====== Data in this exercise ======
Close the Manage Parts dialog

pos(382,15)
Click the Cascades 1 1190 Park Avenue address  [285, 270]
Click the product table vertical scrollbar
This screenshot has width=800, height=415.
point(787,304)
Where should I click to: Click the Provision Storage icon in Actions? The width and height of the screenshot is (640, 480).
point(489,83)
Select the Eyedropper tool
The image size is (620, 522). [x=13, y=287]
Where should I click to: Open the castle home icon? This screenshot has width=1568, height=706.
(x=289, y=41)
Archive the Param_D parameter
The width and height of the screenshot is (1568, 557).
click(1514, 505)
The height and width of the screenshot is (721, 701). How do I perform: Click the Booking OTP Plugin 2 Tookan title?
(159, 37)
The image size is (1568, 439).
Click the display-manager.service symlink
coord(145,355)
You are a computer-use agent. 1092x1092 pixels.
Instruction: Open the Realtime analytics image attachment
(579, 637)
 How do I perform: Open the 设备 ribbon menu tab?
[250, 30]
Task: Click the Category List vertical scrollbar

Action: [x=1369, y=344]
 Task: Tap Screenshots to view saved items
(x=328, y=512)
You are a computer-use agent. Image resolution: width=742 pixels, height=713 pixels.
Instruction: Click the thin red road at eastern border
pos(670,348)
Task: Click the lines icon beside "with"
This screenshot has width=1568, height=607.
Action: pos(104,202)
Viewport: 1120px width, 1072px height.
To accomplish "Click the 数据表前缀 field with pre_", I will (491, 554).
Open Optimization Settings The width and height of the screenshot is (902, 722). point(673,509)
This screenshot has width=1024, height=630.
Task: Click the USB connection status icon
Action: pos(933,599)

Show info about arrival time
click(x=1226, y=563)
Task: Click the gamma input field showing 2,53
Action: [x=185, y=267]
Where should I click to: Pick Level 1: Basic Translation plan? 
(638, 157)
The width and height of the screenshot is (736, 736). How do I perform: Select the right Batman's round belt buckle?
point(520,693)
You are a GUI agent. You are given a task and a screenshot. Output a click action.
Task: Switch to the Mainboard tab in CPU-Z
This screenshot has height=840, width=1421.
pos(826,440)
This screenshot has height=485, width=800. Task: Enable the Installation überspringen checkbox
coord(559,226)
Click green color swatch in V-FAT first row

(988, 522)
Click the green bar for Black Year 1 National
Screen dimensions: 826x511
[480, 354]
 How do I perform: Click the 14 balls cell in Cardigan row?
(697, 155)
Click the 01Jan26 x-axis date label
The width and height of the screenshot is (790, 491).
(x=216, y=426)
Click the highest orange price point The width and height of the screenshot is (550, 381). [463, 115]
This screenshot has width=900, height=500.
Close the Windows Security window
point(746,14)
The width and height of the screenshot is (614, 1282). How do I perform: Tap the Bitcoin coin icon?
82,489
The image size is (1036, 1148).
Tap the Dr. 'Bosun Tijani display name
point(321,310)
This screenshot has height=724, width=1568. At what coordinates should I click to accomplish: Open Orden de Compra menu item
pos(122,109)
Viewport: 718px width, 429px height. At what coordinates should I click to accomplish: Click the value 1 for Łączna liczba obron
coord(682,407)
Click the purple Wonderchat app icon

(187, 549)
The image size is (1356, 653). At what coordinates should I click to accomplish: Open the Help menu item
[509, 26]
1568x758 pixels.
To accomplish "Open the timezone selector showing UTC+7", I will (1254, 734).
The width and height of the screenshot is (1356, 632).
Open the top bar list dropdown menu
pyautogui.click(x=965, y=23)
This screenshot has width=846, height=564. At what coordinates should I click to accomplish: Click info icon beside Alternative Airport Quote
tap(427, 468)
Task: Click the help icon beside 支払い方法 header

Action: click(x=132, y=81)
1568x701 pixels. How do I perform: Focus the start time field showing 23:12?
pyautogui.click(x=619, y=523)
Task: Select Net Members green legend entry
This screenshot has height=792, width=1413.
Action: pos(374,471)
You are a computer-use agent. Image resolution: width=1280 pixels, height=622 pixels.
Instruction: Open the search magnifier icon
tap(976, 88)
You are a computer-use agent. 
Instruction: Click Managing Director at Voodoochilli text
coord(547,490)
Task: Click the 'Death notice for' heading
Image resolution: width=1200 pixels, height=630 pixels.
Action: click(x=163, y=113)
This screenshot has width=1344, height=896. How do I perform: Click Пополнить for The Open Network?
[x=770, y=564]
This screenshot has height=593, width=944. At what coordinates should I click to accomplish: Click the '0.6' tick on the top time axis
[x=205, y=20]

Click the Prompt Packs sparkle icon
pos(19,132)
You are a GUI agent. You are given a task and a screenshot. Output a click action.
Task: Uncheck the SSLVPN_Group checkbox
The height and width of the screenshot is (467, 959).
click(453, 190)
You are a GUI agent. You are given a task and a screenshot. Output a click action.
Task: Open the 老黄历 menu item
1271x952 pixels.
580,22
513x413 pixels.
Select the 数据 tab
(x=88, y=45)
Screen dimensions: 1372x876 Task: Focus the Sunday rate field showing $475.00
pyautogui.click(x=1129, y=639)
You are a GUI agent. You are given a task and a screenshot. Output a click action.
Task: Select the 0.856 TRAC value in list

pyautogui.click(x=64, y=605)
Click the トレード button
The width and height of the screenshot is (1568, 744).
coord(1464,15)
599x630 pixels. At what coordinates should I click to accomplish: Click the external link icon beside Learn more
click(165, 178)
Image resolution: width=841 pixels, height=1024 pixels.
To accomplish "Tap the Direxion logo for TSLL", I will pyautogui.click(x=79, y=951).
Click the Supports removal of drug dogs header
======
The task: After the last line, print all the entries once again, unchanged.

Completed task:
Close the Manage Parts dialog

pos(382,15)
Click the Cascades 1 1190 Park Avenue address  [285, 270]
Click the product table vertical scrollbar
This screenshot has width=800, height=415.
point(787,304)
Where should I click to: Click the Provision Storage icon in Actions? The width and height of the screenshot is (640, 480).
point(489,83)
Select the Eyedropper tool
The image size is (620, 522). [x=13, y=287]
Where should I click to: Open the castle home icon? This screenshot has width=1568, height=706.
(x=289, y=41)
Archive the Param_D parameter
The width and height of the screenshot is (1568, 557).
click(1514, 505)
The height and width of the screenshot is (721, 701). How do I perform: Click the Booking OTP Plugin 2 Tookan title?
(159, 37)
The image size is (1568, 439).
Click the display-manager.service symlink
coord(145,355)
You are a computer-use agent. 1092x1092 pixels.
Instruction: Open the Realtime analytics image attachment
(579, 637)
 How do I perform: Open the 设备 ribbon menu tab?
[250, 30]
Task: Click the Category List vertical scrollbar

Action: [x=1369, y=344]
 Task: Tap Screenshots to view saved items
(x=328, y=512)
You are a computer-use agent. Image resolution: width=742 pixels, height=713 pixels.
Instruction: Click the thin red road at eastern border
pos(670,348)
Task: Click the lines icon beside "with"
This screenshot has width=1568, height=607.
Action: pos(104,202)
Viewport: 1120px width, 1072px height.
To accomplish "Click the 数据表前缀 field with pre_", I will (491, 554).
Open Optimization Settings The width and height of the screenshot is (902, 722). point(673,509)
This screenshot has width=1024, height=630.
Task: Click the USB connection status icon
Action: pos(933,599)

Show info about arrival time
click(x=1226, y=563)
Task: Click the gamma input field showing 2,53
Action: [x=185, y=267]
Where should I click to: Pick Level 1: Basic Translation plan? 
(638, 157)
The width and height of the screenshot is (736, 736). How do I perform: Select the right Batman's round belt buckle?
point(520,693)
You are a GUI agent. You are given a task and a screenshot. Output a click action.
Task: Switch to the Mainboard tab in CPU-Z
This screenshot has height=840, width=1421.
pos(826,440)
This screenshot has height=485, width=800. Task: Enable the Installation überspringen checkbox
coord(559,226)
Click green color swatch in V-FAT first row

(988, 522)
Click the green bar for Black Year 1 National
Screen dimensions: 826x511
[480, 354]
 How do I perform: Click the 14 balls cell in Cardigan row?
(697, 155)
Click the 01Jan26 x-axis date label
The width and height of the screenshot is (790, 491).
(x=216, y=426)
Click the highest orange price point The width and height of the screenshot is (550, 381). [463, 115]
This screenshot has width=900, height=500.
Close the Windows Security window
point(746,14)
The width and height of the screenshot is (614, 1282). How do I perform: Tap the Bitcoin coin icon?
82,489
The image size is (1036, 1148).
Tap the Dr. 'Bosun Tijani display name
point(321,310)
This screenshot has height=724, width=1568. At what coordinates should I click to accomplish: Open Orden de Compra menu item
pos(122,109)
Viewport: 718px width, 429px height. At what coordinates should I click to accomplish: Click the value 1 for Łączna liczba obron
coord(682,407)
Click the purple Wonderchat app icon

(187, 549)
The image size is (1356, 653). At what coordinates should I click to accomplish: Open the Help menu item
[509, 26]
1568x758 pixels.
To accomplish "Open the timezone selector showing UTC+7", I will (1254, 734).
The width and height of the screenshot is (1356, 632).
Open the top bar list dropdown menu
pyautogui.click(x=965, y=23)
This screenshot has width=846, height=564. At what coordinates should I click to accomplish: Click info icon beside Alternative Airport Quote
tap(427, 468)
Task: Click the help icon beside 支払い方法 header

Action: click(x=132, y=81)
1568x701 pixels. How do I perform: Focus the start time field showing 23:12?
pyautogui.click(x=619, y=523)
Task: Select Net Members green legend entry
This screenshot has height=792, width=1413.
Action: pos(374,471)
You are a computer-use agent. Image resolution: width=1280 pixels, height=622 pixels.
Instruction: Open the search magnifier icon
tap(976, 88)
You are a computer-use agent. 
Instruction: Click Managing Director at Voodoochilli text
coord(547,490)
Task: Click the 'Death notice for' heading
Image resolution: width=1200 pixels, height=630 pixels.
Action: click(x=163, y=113)
This screenshot has width=1344, height=896. How do I perform: Click Пополнить for The Open Network?
[x=770, y=564]
This screenshot has height=593, width=944. At what coordinates should I click to accomplish: Click the '0.6' tick on the top time axis
[x=205, y=20]

Click the Prompt Packs sparkle icon
pos(19,132)
You are a GUI agent. You are given a task and a screenshot. Output a click action.
Task: Uncheck the SSLVPN_Group checkbox
The height and width of the screenshot is (467, 959).
click(453, 190)
You are a GUI agent. You are given a task and a screenshot. Output a click action.
Task: Open the 老黄历 menu item
1271x952 pixels.
580,22
513x413 pixels.
Select the 数据 tab
(x=88, y=45)
Screen dimensions: 1372x876 Task: Focus the Sunday rate field showing $475.00
pyautogui.click(x=1129, y=639)
You are a GUI agent. You are given a task and a screenshot. Output a click action.
Task: Select the 0.856 TRAC value in list

pyautogui.click(x=64, y=605)
Click the トレード button
The width and height of the screenshot is (1568, 744).
coord(1464,15)
599x630 pixels. At what coordinates should I click to accomplish: Click the external link icon beside Learn more
click(165, 178)
Image resolution: width=841 pixels, height=1024 pixels.
To accomplish "Tap the Direxion logo for TSLL", I will pyautogui.click(x=79, y=951).
Click the Supports removal of drug dogs header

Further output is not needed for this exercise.